HERSHEY, Pa. — Every disease is shaped by a genetic component as well as environmental factors like air pollution, climate and socioeconomic status. However, the extent to which genetics or environment plays a role in disease risk — and how much can be attributed to each — isn’t well understood. As such, the actions individuals can take to reduce their risk for disease aren’t often clear.
A team led by Penn State College of Medicine researchers found a way to tease apart genetic and environmental effects of disease risk using a large, nationally representative sample. They found that, in some cases, previous assessments overstated the contribution of one’s genes to disease risk and that lifestyle and environmental factors play a larger role than previously believed. Unlike genetics, environmental factors, like exposure to air pollution, can be more easily modified. That means there are potentially more opportunities to mitigate disease risk. The researchers published their work in Nature Communications.
“We’re trying to disentangle how much genetics and how much the environment influences the development of disease. If we more accurately understand how each contributes, we can better predict disease risk and design more effective interventions, particularly in the era of precision medicine,” said Bibo Jiang, assistant professor of public health sciences at the Penn State College of Medicine and senior author of the study.
The researchers said that in the past, it’s been difficult to quantify and measure environmental risk factors since they can encompass everything from diet and exercise to climate. However, if environmental factors aren’t considered in models of disease risk, analyses may falsely attribute the shared disease risks among family members to genetics.

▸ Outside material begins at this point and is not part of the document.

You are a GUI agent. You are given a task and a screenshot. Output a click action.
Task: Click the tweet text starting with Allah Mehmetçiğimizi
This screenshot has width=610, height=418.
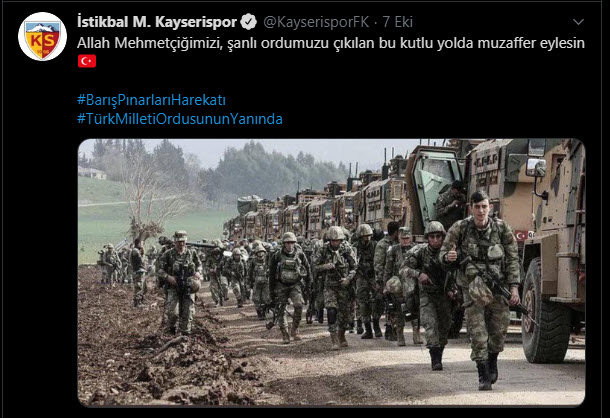[331, 43]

“People living in the same neighborhood share the same level of air pollution, socioeconomic status, access to health care providers and food environment,” said Dajiang Liu, distinguished professor, vice chair for research, director of artificial intelligence and biomedical informatics at the Penn State College of Medicine and co-senior author of the study. “If we can tease apart these shared environments, what’s remaining could more accurately reflect genetic heritability of disease.”

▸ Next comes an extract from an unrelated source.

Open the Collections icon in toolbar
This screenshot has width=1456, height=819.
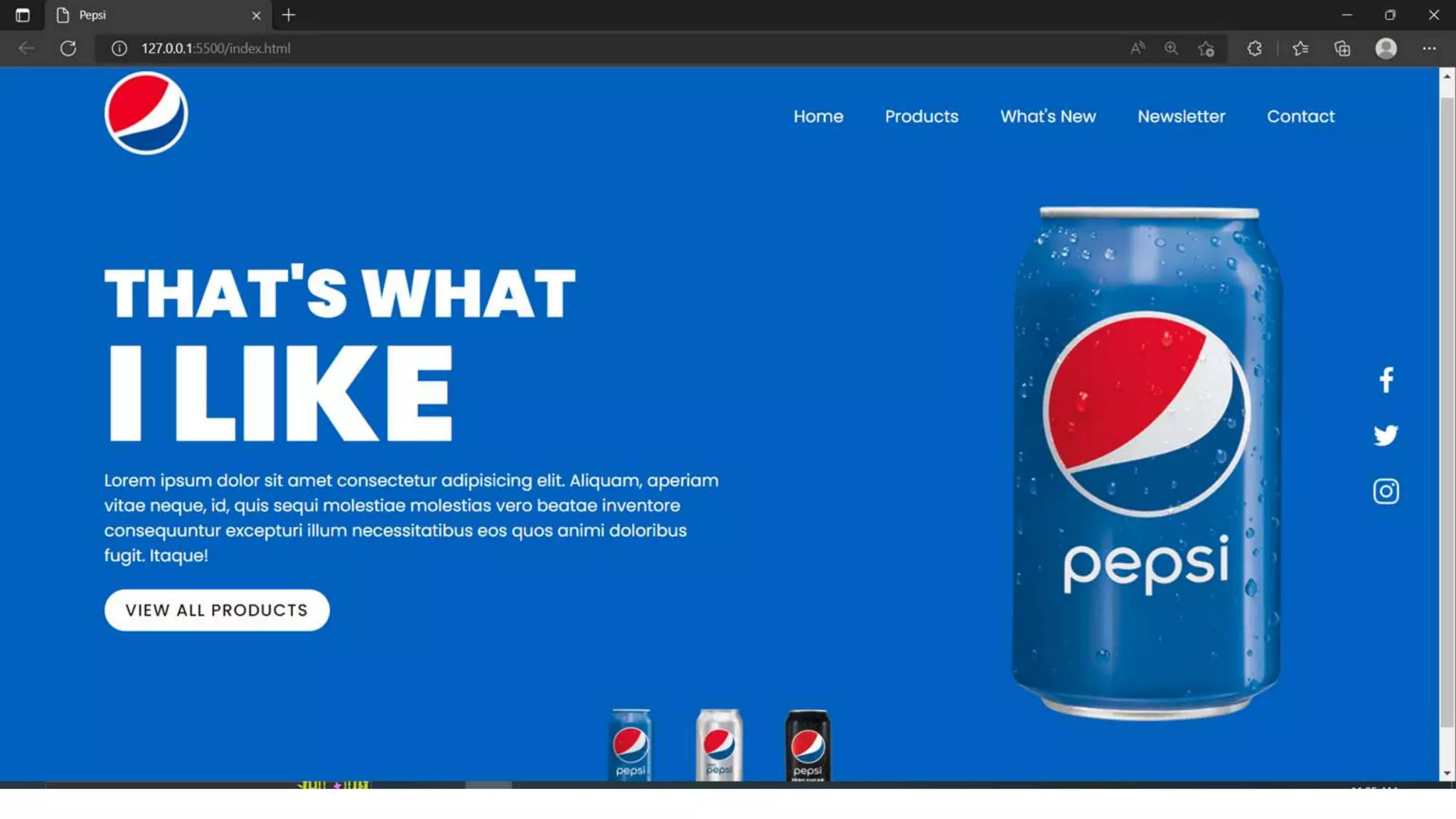(x=1342, y=48)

In this study, the team developed a spatial mixed linear effect (SMILE) model that incorporates both genetics and geolocation data. Geolocation — a person’s approximate geographical location — served as a surrogate measure for community-level environmental risk factors.
Using data from IBM MarketScan, a health insurance claims database with electronic health records from more than 50 million individuals from employer-based health insurance policies in the United States, the research team filtered out information for more than 257,000 nuclear families and compiled disease outcomes for 1,083 diseases. They then augmented the data to include publicly available environmental data, including climate and sociodemographic data, as well as levels of particulate matter 2.5 (PM2.5) and nitrogen dioxide (NO2).

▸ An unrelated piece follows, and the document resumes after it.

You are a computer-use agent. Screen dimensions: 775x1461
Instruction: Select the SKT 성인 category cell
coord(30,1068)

The team’s analysis led to more refined estimates of the contributors to disease risk. For example, previous studies concluded that genetics contributed 37.7% of the risk of developing Type 2 diabetes. When the research team reassessed the data, their model, with its consideration of environmental effects, found that the estimated genetic contribution to Type 2 diabetes risk decreased to 28.4%; a bigger share of disease risk can be attributed to environmental factors. Similarly, estimated contribution to obesity risk attributed to genetics decreased from 53.1% to 46.3% when adjusted for environmental factors.
“Previous studies concluded that genetics played a much larger role in disease risk prediction, and our study recalibrated those numbers,” Liu said. “That means that people can stay hopeful even though they have family relatives with Type 2 diabetes, for example, because there's a lot they can do to reduce their own risk.”
The research team also used the data to quantitatively assess whether two specific pollutants in the air — PM2.5 and NO2 — causally influence disease risks. Previous studies, the researchers said, lump PM2.5 and NO2 together as one collective measure of air pollution. However, what they found in this study was that the two pollutants have different and distinct causal relationships with health conditions. For instance, NO2 is shown to directly cause conditions like high cholesterol, irritable bowel syndrome and both Type 1 and Type 2 diabetes, but not PM2.5. PM2.5, on the other hand, may have a more direct causal effect on lung function and sleep disorders.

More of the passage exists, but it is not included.